---- EXTRACTED DATA

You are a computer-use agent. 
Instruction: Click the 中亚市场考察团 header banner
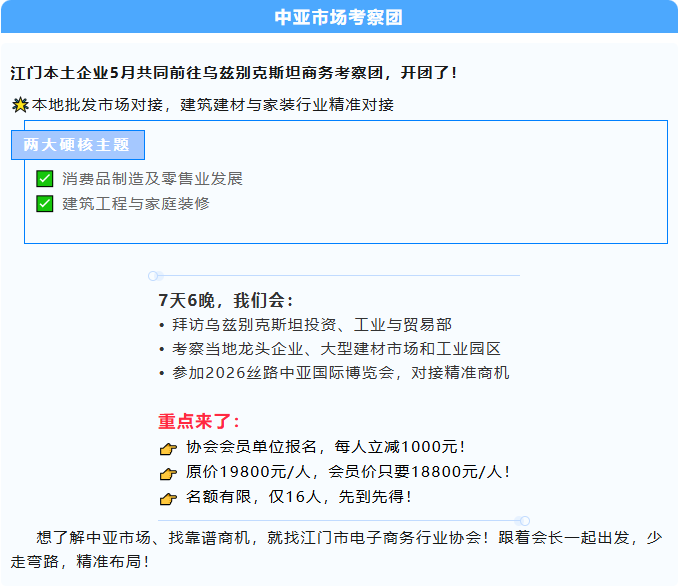coord(339,17)
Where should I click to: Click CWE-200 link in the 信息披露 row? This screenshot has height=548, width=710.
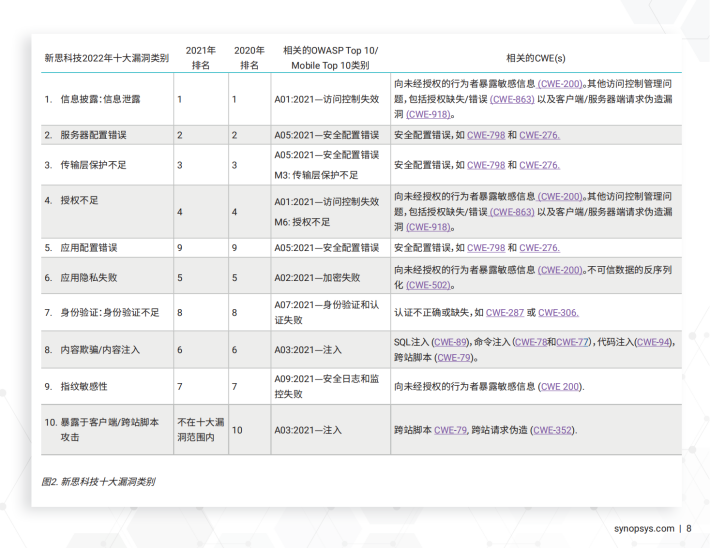[560, 84]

--------

** WHAT YOU WILL DO **
Please restate exactly the lines from the one containing "Where should I" down to the end of the material, both ends kept, and do not include the pictures.

** EXPECTED ANSWER **
Where should I click to: Click CWE-200 link in the 信息披露 row? This screenshot has height=548, width=710.
[560, 84]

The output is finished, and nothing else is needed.